A class action lawsuit filed in early March 2024 accuses Apple of restricting certain files critical to cloud backups from your devices to yours iCloud platform and raising the price of the service to the point of “generating almost pure profits.”
He presentation The case Gamboa v. Apple Inc, filed in the District Court for the Northern District of California, would include a national class of users affected by the monopoly and a class of Californians who claim they have been overcharged for an iCloud plan.
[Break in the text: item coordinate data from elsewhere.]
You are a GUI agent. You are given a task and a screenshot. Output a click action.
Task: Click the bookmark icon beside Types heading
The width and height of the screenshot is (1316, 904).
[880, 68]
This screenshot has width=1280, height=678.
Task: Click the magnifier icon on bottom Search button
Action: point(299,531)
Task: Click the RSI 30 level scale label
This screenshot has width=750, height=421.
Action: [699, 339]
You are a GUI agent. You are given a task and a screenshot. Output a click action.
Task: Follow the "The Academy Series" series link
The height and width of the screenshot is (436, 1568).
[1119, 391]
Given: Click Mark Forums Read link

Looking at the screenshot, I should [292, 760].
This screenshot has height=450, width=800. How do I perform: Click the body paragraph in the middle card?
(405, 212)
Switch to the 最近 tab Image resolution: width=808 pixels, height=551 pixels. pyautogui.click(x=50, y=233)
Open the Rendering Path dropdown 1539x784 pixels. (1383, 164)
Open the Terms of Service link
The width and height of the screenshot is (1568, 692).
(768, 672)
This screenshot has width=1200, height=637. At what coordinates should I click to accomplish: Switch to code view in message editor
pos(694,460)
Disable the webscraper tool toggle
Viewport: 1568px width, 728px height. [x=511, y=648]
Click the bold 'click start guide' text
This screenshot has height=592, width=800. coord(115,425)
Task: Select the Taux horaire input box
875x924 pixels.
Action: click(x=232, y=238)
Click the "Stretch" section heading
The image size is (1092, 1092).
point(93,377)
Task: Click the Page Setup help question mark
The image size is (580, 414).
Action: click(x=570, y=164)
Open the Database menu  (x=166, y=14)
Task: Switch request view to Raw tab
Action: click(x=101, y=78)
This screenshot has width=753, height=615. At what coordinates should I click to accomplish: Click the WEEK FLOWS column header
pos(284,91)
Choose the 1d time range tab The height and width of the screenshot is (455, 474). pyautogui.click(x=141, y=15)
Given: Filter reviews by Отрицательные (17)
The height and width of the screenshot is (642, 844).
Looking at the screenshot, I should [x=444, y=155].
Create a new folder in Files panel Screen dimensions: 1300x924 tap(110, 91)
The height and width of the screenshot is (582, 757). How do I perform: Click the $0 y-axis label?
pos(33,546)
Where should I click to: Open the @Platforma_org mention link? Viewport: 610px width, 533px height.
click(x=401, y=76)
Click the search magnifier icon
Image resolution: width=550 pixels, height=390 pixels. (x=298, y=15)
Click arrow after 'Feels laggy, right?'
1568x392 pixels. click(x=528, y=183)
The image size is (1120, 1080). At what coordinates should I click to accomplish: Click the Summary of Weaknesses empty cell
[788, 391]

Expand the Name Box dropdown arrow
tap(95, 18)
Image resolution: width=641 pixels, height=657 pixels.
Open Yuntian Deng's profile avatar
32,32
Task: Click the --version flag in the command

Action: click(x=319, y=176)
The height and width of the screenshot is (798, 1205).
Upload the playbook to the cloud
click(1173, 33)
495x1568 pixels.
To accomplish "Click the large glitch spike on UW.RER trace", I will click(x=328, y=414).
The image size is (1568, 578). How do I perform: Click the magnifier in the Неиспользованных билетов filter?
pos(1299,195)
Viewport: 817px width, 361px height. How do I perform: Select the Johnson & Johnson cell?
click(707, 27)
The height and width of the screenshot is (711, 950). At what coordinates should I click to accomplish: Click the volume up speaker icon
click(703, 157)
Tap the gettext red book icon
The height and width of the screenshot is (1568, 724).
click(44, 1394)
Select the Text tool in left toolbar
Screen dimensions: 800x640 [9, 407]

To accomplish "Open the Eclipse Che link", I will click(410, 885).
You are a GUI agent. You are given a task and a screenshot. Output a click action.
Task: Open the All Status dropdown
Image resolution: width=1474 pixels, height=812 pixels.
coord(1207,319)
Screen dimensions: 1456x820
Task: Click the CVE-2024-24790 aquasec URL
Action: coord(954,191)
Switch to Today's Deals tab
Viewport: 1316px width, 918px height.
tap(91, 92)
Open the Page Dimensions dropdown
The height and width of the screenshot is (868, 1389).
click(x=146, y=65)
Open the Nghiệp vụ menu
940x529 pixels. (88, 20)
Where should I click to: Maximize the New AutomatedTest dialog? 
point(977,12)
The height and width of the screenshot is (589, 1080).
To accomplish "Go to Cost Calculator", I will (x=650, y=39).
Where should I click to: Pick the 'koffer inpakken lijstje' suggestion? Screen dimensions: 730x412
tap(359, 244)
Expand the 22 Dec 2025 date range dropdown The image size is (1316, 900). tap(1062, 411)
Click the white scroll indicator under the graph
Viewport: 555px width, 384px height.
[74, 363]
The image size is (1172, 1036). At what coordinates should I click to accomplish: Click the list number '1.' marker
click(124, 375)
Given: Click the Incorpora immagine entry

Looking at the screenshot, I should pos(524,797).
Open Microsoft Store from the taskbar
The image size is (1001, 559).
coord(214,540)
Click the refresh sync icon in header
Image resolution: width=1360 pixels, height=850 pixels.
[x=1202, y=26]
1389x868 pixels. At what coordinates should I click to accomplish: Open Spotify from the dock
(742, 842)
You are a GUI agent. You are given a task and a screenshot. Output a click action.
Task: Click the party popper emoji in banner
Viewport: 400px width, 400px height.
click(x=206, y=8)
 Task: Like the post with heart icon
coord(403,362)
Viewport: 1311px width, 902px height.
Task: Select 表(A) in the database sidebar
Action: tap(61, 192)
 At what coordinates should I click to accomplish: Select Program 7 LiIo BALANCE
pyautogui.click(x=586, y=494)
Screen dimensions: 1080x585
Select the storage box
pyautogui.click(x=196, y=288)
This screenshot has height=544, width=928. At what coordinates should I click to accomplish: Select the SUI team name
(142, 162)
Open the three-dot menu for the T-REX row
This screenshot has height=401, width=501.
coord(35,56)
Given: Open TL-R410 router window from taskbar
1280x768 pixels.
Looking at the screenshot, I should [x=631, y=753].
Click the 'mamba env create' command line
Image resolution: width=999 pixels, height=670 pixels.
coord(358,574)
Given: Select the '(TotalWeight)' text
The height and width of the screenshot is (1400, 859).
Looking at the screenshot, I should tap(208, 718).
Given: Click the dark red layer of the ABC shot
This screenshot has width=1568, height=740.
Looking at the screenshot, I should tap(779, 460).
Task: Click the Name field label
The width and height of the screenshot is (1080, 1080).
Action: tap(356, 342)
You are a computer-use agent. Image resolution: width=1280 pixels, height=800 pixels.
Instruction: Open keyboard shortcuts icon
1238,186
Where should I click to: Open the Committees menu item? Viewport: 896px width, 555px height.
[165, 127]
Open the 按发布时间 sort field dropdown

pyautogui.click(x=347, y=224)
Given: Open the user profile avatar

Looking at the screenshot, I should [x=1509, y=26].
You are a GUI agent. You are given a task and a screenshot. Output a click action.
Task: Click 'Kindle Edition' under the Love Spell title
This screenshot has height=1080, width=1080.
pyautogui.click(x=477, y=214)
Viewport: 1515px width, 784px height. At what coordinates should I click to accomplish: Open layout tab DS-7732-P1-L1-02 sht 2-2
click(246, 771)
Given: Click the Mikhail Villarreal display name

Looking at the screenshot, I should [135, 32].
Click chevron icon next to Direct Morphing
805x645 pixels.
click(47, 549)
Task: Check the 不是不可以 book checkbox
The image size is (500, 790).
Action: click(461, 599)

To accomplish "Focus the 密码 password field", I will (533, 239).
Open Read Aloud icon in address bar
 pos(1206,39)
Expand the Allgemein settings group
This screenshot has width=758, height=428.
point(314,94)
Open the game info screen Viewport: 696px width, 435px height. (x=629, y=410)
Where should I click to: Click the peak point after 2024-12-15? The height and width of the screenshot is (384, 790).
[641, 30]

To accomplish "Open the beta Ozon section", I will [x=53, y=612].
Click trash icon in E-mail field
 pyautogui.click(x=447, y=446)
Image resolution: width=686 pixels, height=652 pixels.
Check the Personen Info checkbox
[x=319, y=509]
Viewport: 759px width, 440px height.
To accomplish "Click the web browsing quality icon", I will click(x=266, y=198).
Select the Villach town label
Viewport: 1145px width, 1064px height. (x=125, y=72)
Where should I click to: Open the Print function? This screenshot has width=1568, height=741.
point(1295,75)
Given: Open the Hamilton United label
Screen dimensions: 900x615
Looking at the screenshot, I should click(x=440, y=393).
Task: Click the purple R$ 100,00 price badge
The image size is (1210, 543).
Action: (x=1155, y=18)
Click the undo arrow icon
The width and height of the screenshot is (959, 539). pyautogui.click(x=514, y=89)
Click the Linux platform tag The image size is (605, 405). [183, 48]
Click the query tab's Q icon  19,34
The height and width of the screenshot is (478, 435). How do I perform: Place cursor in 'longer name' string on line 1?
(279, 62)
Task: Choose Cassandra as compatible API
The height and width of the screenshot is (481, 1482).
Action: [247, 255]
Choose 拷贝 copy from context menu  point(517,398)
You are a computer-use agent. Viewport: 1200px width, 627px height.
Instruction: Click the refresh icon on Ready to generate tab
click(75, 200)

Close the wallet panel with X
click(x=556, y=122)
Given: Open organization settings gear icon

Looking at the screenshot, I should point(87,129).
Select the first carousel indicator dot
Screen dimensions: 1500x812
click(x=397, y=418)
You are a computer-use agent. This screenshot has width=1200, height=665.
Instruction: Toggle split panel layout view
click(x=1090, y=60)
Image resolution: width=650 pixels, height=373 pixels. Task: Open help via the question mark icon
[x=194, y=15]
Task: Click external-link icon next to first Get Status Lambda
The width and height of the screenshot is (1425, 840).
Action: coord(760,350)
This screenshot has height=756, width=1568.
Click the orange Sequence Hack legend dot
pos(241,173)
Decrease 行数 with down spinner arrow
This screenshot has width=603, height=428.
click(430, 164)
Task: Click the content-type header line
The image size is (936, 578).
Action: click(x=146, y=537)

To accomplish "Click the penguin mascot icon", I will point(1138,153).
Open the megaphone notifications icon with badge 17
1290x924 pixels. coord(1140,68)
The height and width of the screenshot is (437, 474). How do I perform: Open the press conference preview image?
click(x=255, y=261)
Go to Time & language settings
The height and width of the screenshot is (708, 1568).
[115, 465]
We are not attorneys and do not claim to be scholars of California corporate law; however, with Bloomberg Considering that iCloud gives Apple a 70% share of the cloud storage market, due to the sheer ubiquity of its mobile devices, we think it's fair to question the fairness of locking backups into a service and trapping to users in an ever-increasing pricing model.
iCloud competition
iCloud competitors include Amazon, Google, and Microsoft, all of which have cloud storage services available on iOS devices for the purpose of storing user data.
However, the potential lawsuit alleges that requiring the use of iCloud for device backups makes it difficult to maintain accounts on multiple services, which may be cheaper and more generous in cost. Free cloud storage allocation than the 5 GB of iCloud: inconvenient.
Apple has yet to respond to the filing, but it seems unlikely that it will be able to convincingly argue that backup data specific to Apple devices is sensitive enough to require locking in iCloud when, in 2022, Apple settled another class action lawsuitWilliams against Apple Inc, for $14.8 million, allowing it to continue denying that it violated its own terms and conditions by storing user data on its competitors' servers.